Si quelqu'un se fade un jour futur l'Histoire de la house des années 2010, il faudra qu'il regarde en détails l'évolution progressive du Producteur Lambda du genre et les diverses significations du glissement socioculturel qui se cache derrière. Autrefois débarqué d'une minorité modeste, acquis à la cause à 200% et venu aux platines et aux machines par la danse et la sacrosainte "Scène", le producteur de house pensait moins sa musique qu'il ne la laissait diriger son existence - comme d'autres la foi ou la politique. En propos comme en silhouette, il était facile à reconnaître, facile à décrire, facile à romancer. Son successeur des années 2010 (celui qui sort ses maxis sur L.I.E.S. ou 100% Silk, surtout), lui, est insaisissable: il vient de partout et nulle part, il fait de la dance music en même temps que du hardcore ou des jolies chansons, et il est arrivé au genre par les disques, les livres ou Internet. Il porte les mêmes fringues que vous ou moi. Il mange les mêmes légumes bio. Il boit le même vin nature. Il achète les mêmes rééditions.
Catalogué "gentleman de la house de Brooklyn" sur Dazed Digital, Bryce Hackford est un peu un prototype de ce Monsieur tout le monde qui se cache derrière la plupart des nouveautés house K7 dont on raffole partout en ce moment (souvent à juste cause). Blanc-bec propre sur lui, formé dans un groupe d'avant-cacapoum étrange (Pearl Necklace), fan comme toi / comme moi de Brian Eno, Arthur Russell, Mr Fingers et Aphex Twin, notre Brooklynite s'éparpille sans cesse sans que jamais un Puriste se lève dans l'assistance pour lui demander où il a trouvé sa carte de street cred. Pire, son Fair de premier album est un vrai miroir aux alouettes qui, passés les beats de la face A, la B, la C et la D, n'est que drones synthétiques, arpèges abîmés et volutes de DX7 lunaires à la Discreet Music. Pourquoi alors le ranger du côté de la hipster house qui rêve aux raves en t-shirt American Apparel?
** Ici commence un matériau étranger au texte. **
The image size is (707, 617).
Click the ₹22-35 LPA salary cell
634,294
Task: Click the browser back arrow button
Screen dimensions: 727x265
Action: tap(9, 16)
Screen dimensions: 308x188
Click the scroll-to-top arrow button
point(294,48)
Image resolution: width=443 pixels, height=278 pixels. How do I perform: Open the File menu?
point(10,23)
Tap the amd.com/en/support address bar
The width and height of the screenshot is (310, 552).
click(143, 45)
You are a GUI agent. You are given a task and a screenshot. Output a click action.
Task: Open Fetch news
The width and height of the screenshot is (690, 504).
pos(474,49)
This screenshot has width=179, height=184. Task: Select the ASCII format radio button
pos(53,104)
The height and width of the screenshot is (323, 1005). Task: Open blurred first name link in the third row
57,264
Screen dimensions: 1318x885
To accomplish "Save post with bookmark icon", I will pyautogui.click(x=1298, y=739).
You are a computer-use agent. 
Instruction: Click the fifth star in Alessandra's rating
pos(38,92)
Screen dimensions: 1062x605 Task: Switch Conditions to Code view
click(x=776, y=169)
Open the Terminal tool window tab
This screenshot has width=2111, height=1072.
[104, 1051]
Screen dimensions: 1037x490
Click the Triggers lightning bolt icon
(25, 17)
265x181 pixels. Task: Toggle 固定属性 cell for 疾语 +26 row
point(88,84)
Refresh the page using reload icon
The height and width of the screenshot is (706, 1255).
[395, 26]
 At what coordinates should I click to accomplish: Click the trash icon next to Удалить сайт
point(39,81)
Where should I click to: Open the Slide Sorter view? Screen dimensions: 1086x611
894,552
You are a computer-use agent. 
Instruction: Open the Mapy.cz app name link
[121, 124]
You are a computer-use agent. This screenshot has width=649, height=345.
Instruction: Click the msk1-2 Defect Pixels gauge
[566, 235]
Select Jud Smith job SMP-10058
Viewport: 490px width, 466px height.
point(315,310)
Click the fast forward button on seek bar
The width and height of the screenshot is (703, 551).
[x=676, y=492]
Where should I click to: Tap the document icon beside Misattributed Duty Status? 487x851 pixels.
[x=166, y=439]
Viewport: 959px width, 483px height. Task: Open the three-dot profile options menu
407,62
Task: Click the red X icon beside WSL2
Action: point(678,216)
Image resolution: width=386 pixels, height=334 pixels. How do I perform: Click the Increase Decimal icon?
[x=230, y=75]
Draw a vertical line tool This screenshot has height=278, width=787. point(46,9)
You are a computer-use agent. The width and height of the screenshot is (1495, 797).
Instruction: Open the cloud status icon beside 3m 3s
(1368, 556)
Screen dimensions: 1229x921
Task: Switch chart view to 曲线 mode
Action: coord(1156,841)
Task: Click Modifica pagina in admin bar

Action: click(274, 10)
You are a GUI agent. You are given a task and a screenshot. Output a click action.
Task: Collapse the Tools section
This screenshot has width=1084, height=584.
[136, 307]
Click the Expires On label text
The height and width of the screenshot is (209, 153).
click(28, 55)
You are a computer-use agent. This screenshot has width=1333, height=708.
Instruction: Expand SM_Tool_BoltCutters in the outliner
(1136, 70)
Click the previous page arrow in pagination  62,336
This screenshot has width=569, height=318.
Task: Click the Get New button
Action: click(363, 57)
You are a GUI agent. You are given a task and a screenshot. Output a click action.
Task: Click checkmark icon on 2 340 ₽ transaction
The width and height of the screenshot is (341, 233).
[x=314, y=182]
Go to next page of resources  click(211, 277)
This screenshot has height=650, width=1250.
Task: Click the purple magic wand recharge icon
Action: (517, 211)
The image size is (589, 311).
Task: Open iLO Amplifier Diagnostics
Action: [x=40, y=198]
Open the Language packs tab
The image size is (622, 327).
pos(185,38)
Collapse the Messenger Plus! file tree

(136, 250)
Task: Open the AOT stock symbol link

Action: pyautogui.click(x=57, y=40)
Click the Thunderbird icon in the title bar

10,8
La réponse tient toute entière dans "Another Fantasy", la bombtrack qui oubre l'album et qui a, il nous semble, l'étoffe d'un vrai tube: boucle funky filtrée qui ne lasse pas, beat rouleau compresseur, processing osé mais pas trop dangereux, le truc rappellerait presque les-grands-morceaux-de-Daft-Punk-avant-Homework ("Musique", "The New Wave"), le vernis lo-fi contemporain en plus. En d'autres temps, avec un son un tout petit peu différent, le truc aurait pu sortir sur Henry Street Music ou Strictly Rhythm, être produit par Armand Van Helden, et ça n'aurait choqué personne. La conclusion de tout ça? Le Producteur de house lambda des années 2010 ne ressemble à rien mais il lui arrive de faire de la méchante musique.